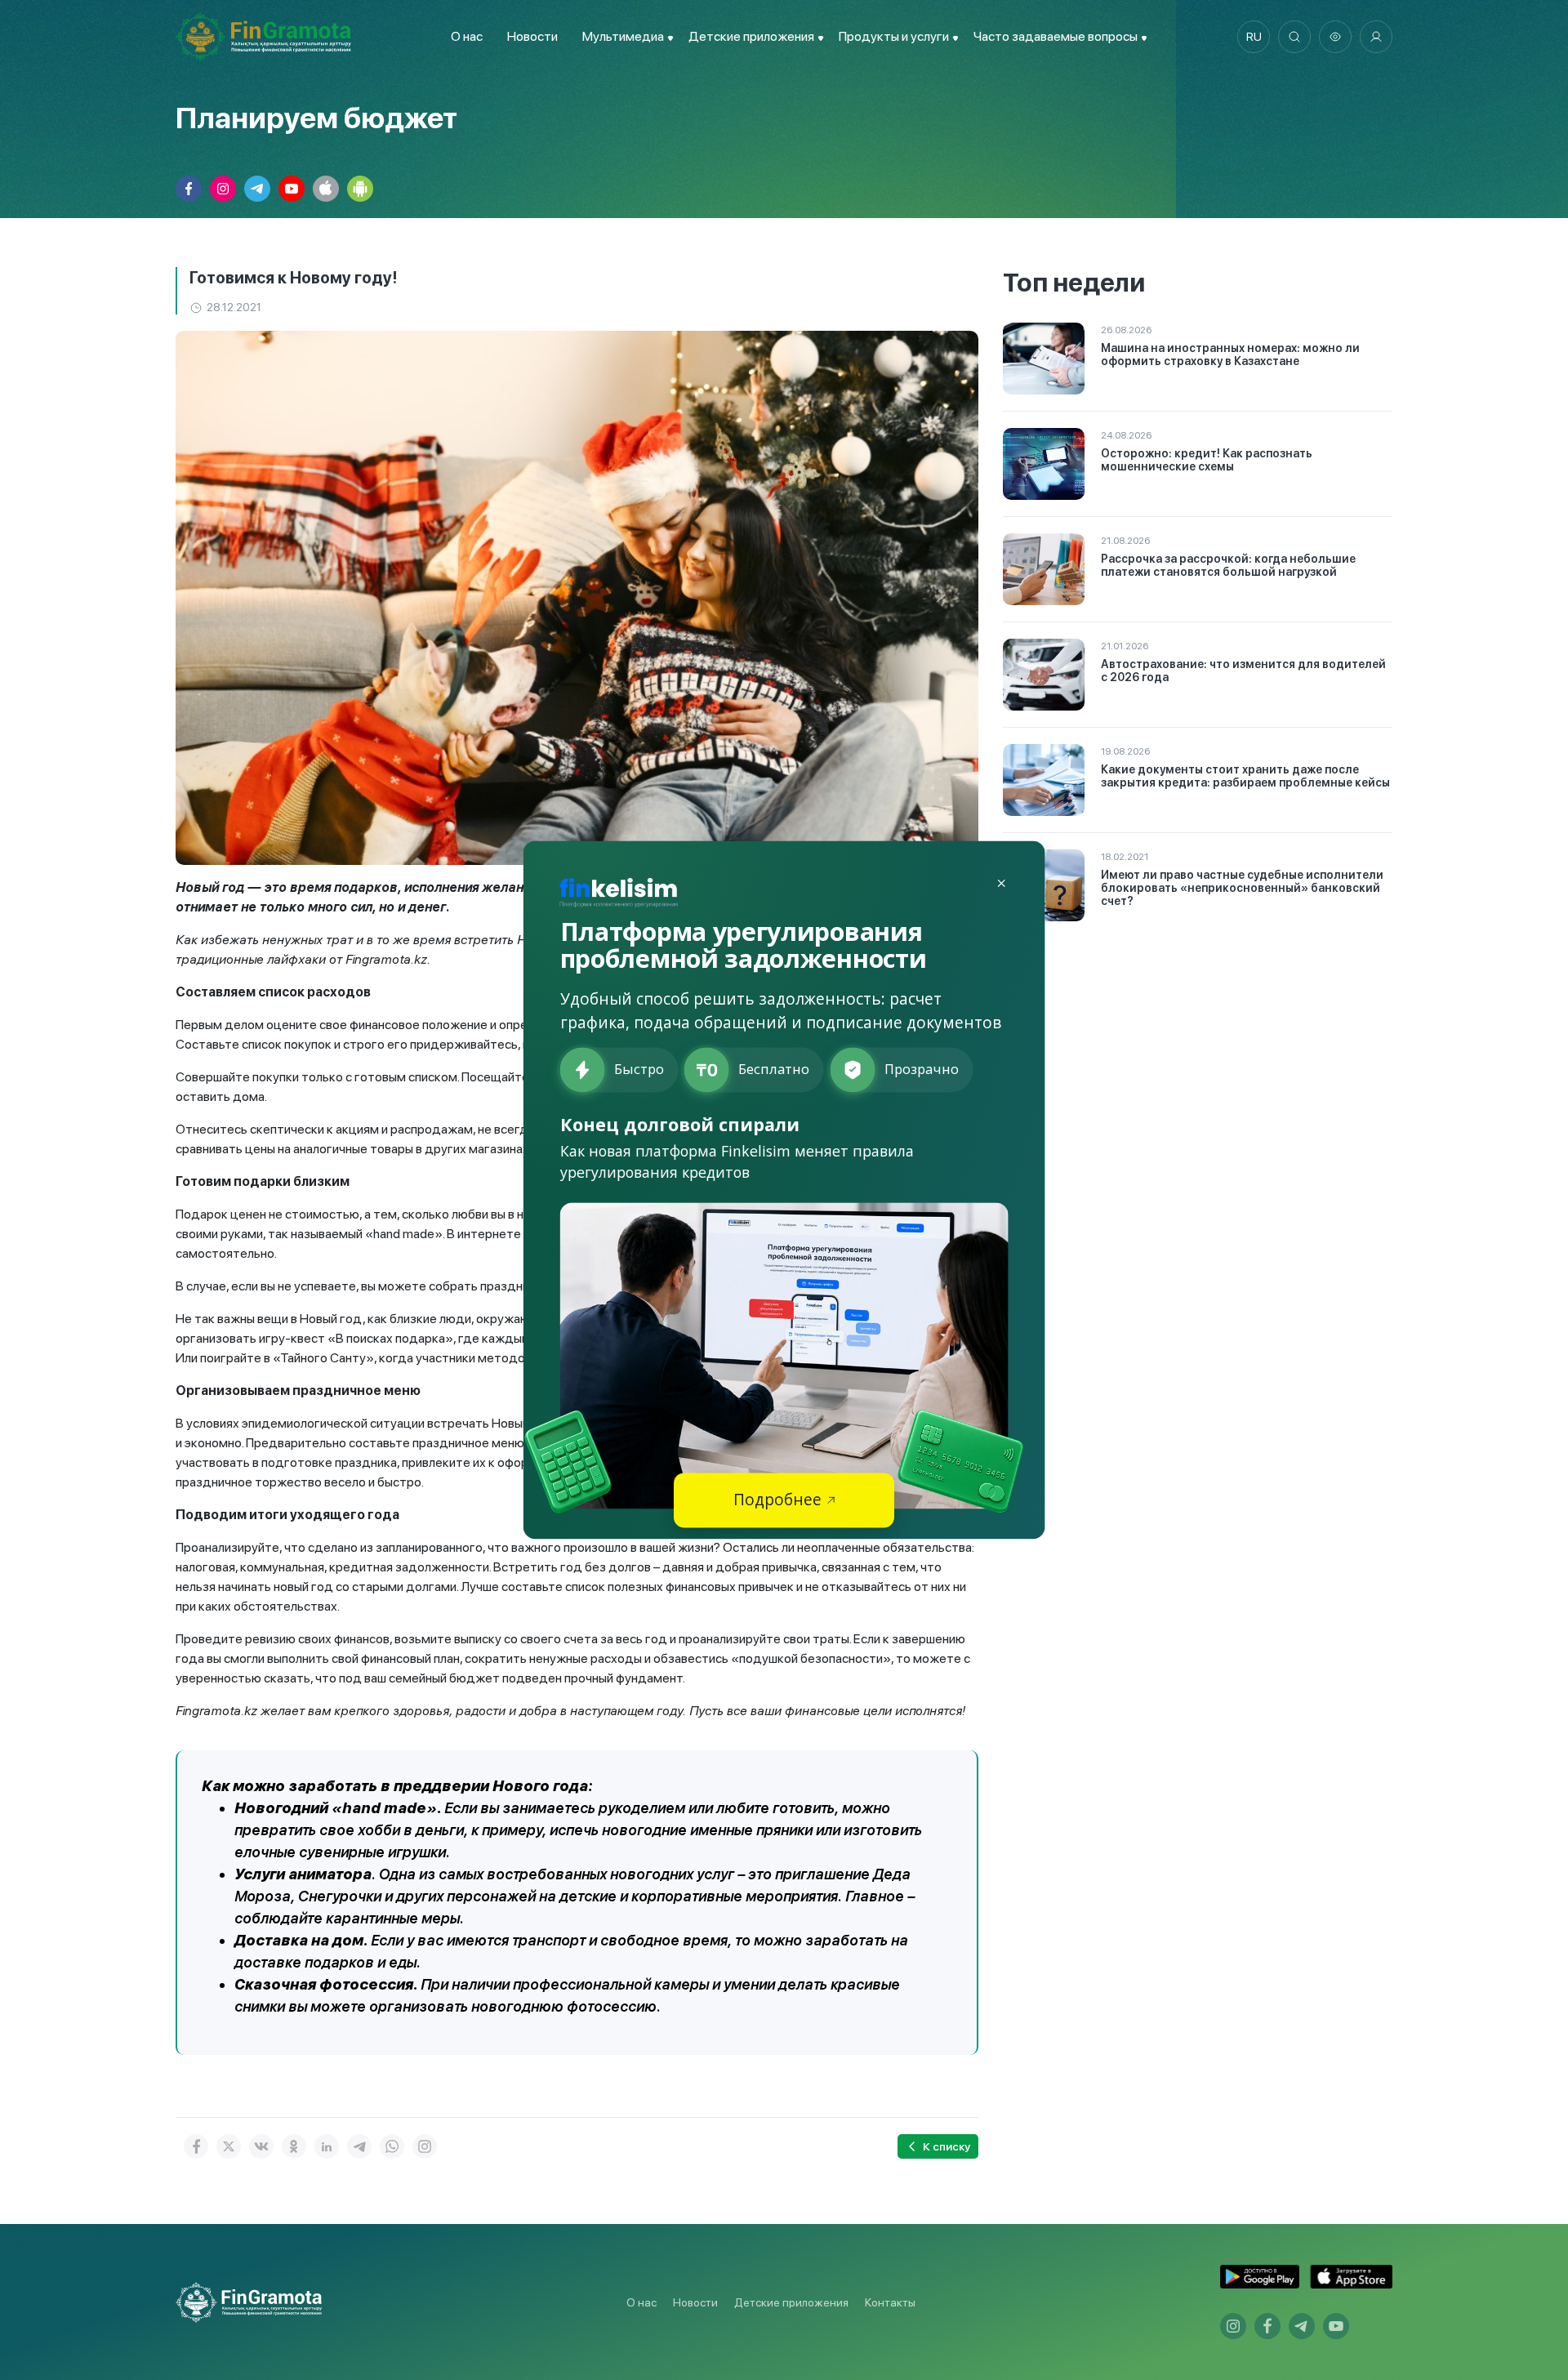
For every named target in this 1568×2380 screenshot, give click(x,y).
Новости (532, 36)
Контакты (890, 2302)
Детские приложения (791, 2302)
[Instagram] (424, 2146)
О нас (467, 36)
------------------------
* [Instructions for the task]:
Please write out, exactly as they appear, the line that contains "Новости (532, 36)" and every line after it up to the end of the entries above, and no others.

* [Response for this exercise]:
Новости (532, 36)
Контакты (890, 2302)
Детские приложения (791, 2302)
[Instagram] (424, 2146)
О нас (467, 36)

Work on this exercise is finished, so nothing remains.